In the records below, find the line that contains "The image size is (1095, 400)." and the line that contains "Task: Downvote SarahWilliams_13's reply". Set down exactly those lines and every line between them, and nothing more.

Saved data entries
┄┄┄┄┄┄┄┄┄┄┄┄┄┄┄┄┄┄┄┄

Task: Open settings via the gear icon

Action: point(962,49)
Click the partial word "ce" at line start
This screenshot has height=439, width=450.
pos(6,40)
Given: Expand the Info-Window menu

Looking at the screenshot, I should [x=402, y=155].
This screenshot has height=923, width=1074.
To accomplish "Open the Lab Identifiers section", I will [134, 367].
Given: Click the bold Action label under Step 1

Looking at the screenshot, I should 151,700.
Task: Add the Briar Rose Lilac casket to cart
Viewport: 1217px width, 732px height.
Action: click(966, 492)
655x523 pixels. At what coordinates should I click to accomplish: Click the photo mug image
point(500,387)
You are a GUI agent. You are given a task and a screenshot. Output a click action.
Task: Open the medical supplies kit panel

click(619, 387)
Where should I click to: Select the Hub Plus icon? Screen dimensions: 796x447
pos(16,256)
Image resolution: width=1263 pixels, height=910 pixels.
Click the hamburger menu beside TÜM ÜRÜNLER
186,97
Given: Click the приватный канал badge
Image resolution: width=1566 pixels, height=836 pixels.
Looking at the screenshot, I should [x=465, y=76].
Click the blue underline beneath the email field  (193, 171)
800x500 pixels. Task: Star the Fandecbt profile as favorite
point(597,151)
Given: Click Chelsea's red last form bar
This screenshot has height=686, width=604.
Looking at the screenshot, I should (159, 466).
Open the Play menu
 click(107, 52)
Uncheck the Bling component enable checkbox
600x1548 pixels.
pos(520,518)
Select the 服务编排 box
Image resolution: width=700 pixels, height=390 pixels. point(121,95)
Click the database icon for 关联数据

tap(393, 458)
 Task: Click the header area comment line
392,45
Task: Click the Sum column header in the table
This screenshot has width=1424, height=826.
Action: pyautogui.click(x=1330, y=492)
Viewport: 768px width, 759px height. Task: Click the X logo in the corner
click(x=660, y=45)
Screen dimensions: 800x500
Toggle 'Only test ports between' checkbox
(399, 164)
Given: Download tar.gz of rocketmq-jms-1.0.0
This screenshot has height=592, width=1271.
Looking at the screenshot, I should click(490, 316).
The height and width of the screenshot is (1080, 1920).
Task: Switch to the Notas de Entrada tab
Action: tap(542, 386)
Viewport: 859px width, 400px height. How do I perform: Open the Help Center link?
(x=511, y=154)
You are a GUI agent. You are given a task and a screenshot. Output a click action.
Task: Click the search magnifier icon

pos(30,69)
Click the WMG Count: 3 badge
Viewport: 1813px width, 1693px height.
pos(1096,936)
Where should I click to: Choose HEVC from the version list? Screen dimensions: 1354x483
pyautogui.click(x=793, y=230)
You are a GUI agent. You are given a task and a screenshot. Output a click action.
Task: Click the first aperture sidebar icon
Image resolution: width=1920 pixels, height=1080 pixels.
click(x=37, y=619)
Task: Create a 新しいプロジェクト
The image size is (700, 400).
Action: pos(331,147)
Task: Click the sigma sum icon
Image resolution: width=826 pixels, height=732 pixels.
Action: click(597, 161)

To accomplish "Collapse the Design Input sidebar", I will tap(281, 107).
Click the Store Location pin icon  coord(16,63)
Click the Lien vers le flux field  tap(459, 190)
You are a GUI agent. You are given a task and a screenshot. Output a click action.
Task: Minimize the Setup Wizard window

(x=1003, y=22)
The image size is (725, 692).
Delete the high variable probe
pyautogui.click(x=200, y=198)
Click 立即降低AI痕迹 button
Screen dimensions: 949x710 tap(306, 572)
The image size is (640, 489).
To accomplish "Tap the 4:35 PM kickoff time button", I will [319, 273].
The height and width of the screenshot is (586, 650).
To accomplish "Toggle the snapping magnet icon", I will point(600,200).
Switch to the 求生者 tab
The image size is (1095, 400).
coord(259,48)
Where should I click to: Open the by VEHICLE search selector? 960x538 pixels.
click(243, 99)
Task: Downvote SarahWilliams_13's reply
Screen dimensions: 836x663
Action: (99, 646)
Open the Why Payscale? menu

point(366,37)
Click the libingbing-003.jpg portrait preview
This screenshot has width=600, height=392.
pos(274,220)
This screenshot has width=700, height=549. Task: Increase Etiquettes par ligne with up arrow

┄┄┄┄┄┄┄┄┄┄┄┄┄┄┄┄┄┄┄┄

Finished task:
The image size is (1095, 400).
coord(259,48)
Where should I click to: Open the by VEHICLE search selector? 960x538 pixels.
click(243, 99)
Task: Downvote SarahWilliams_13's reply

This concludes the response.